→ Exercise aim:
The entries below contain pictures, which are to be left out; write out exactly, and only, the lines from the line with "Task: Like Олександр" up to and including the line with "Given: Open the @vicparsons_ mention link".

→ Dataset records:
------------------------------------
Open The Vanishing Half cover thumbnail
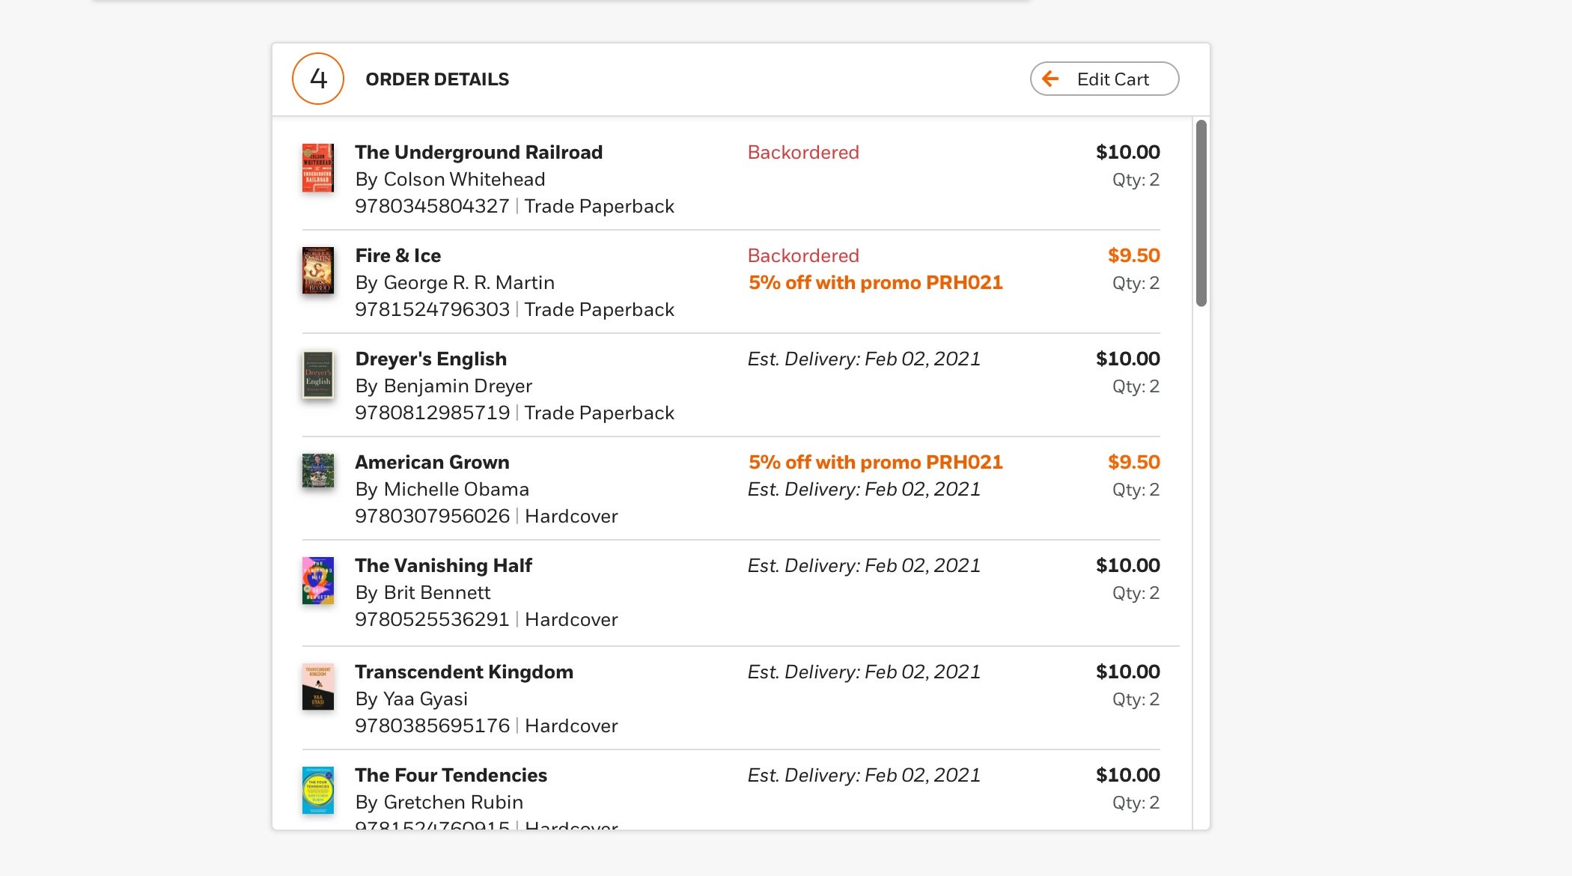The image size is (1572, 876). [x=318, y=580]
------------------------------------
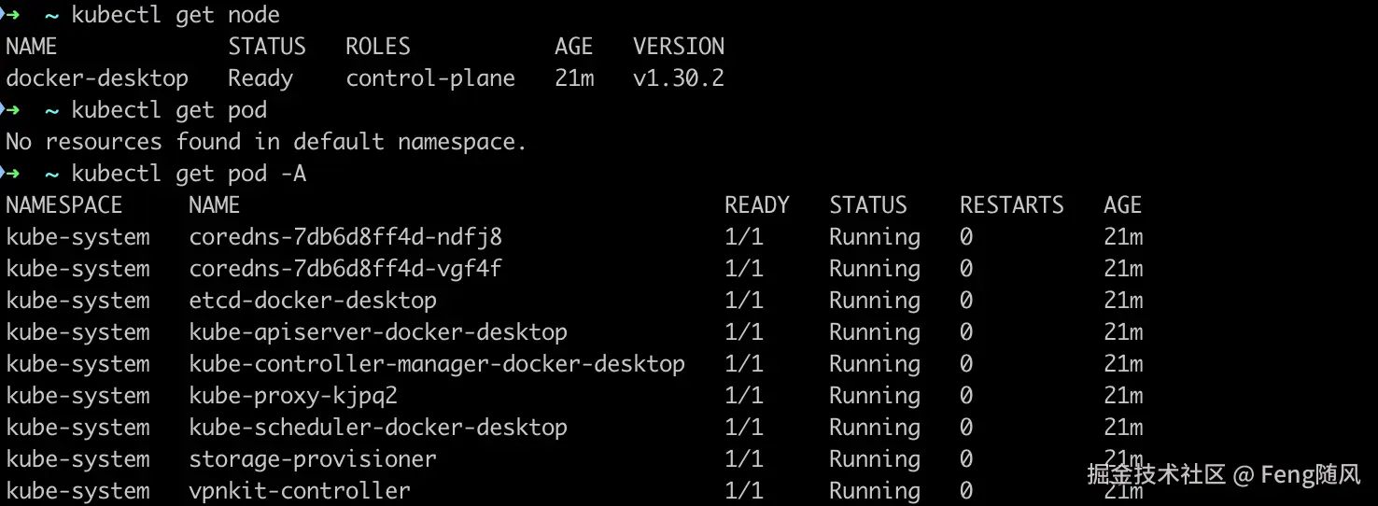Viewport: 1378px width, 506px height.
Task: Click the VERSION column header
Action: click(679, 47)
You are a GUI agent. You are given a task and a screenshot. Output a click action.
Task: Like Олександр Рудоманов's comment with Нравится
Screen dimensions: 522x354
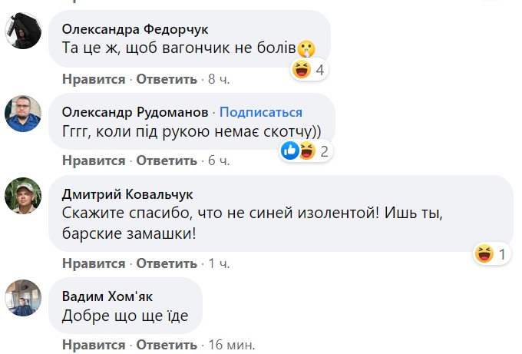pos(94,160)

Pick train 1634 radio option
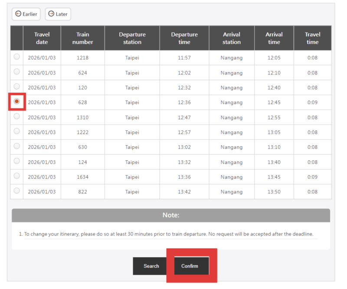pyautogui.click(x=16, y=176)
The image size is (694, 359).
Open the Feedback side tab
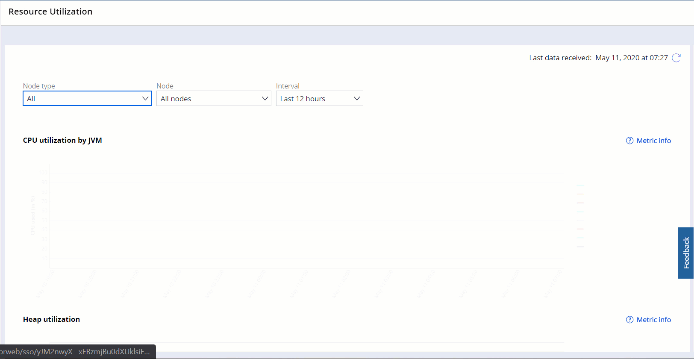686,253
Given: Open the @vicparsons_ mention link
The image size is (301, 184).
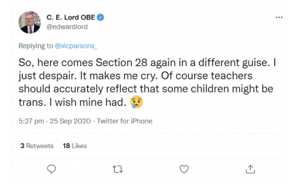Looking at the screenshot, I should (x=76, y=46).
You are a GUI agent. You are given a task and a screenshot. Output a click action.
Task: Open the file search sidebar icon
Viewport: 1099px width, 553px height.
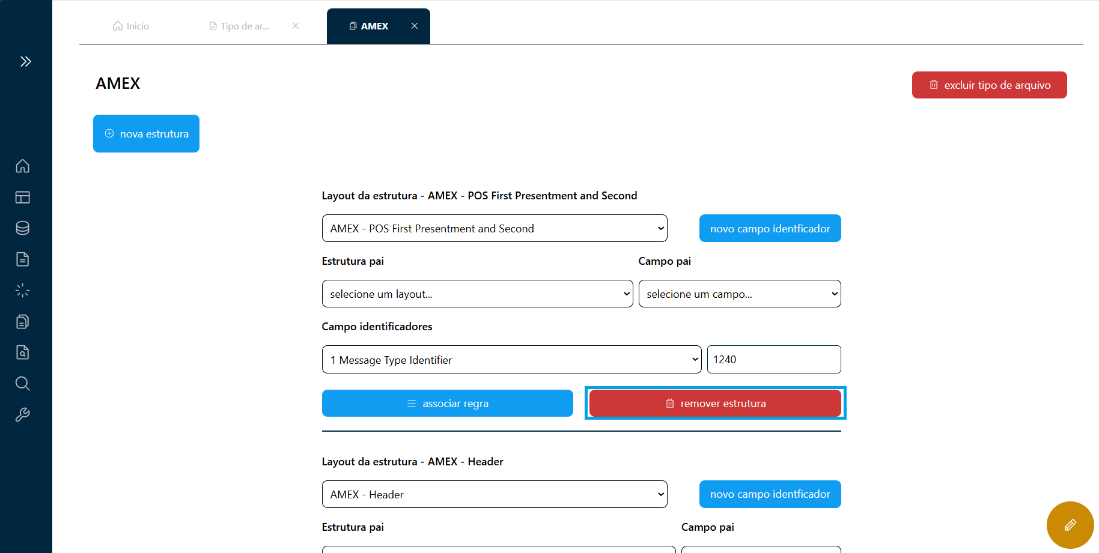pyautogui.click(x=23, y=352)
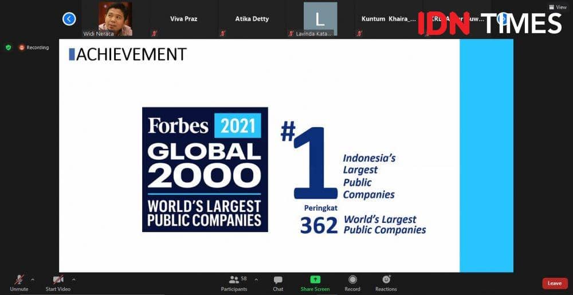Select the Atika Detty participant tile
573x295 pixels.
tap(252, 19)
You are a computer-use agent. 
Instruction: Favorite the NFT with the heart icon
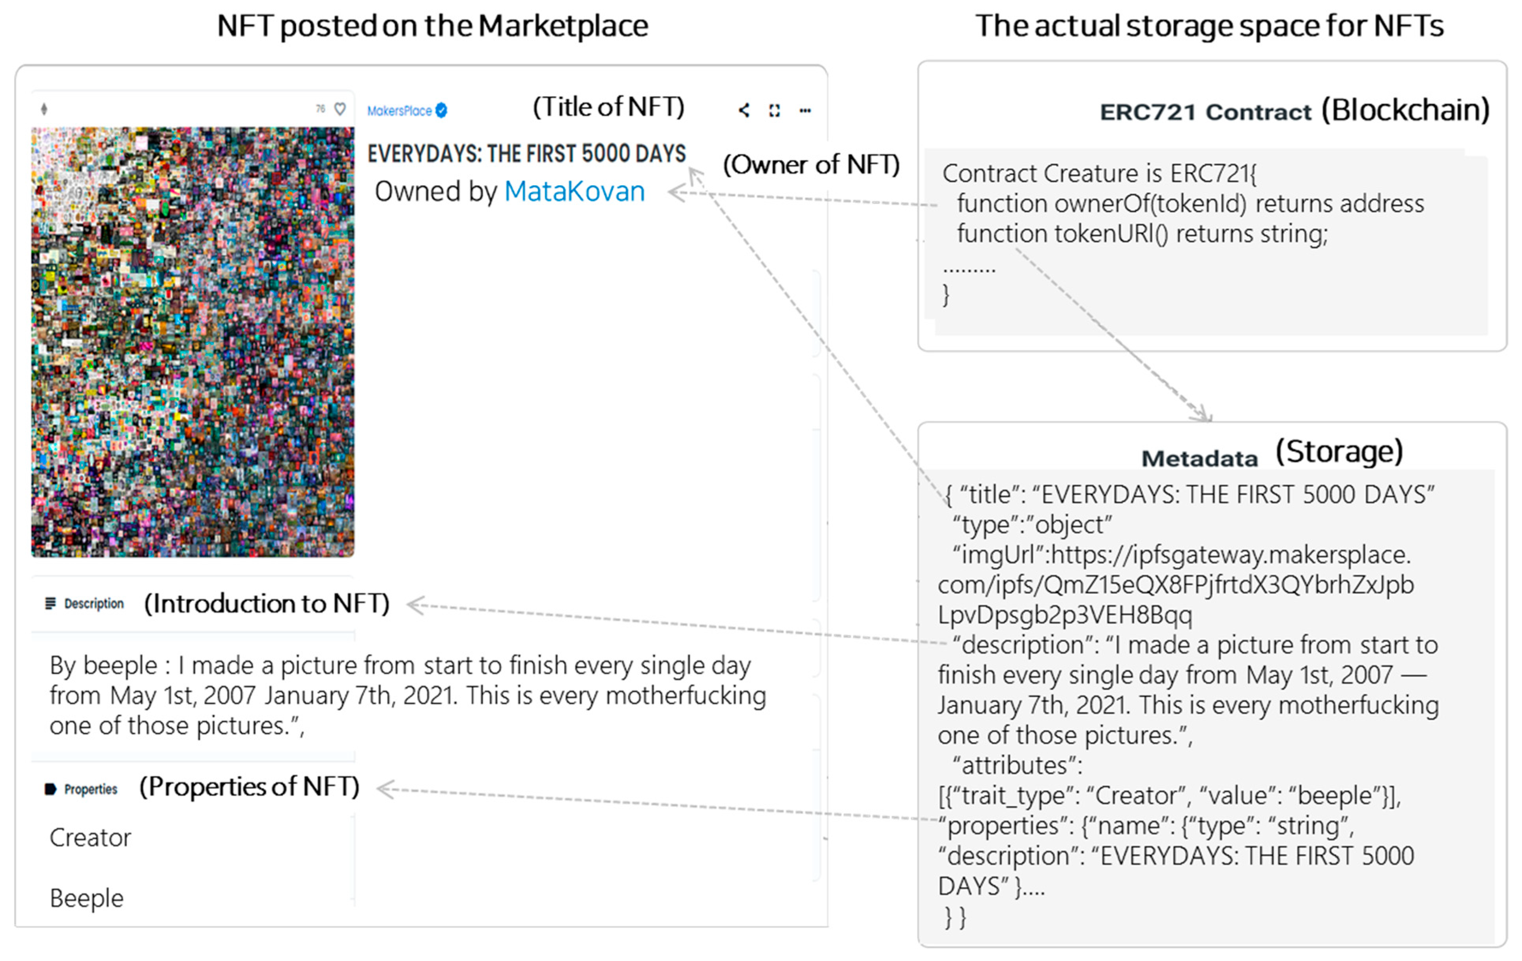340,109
------------------------------------
→ Exercise response:
Task: Like Олександр Рудоманов's comment with Нравится
Screen dimensions: 522x354
pos(94,160)

Pick train 1634 radio option
pyautogui.click(x=16, y=176)
The image size is (694, 359).
Open the Feedback side tab
686,253
Given: Open the @vicparsons_ mention link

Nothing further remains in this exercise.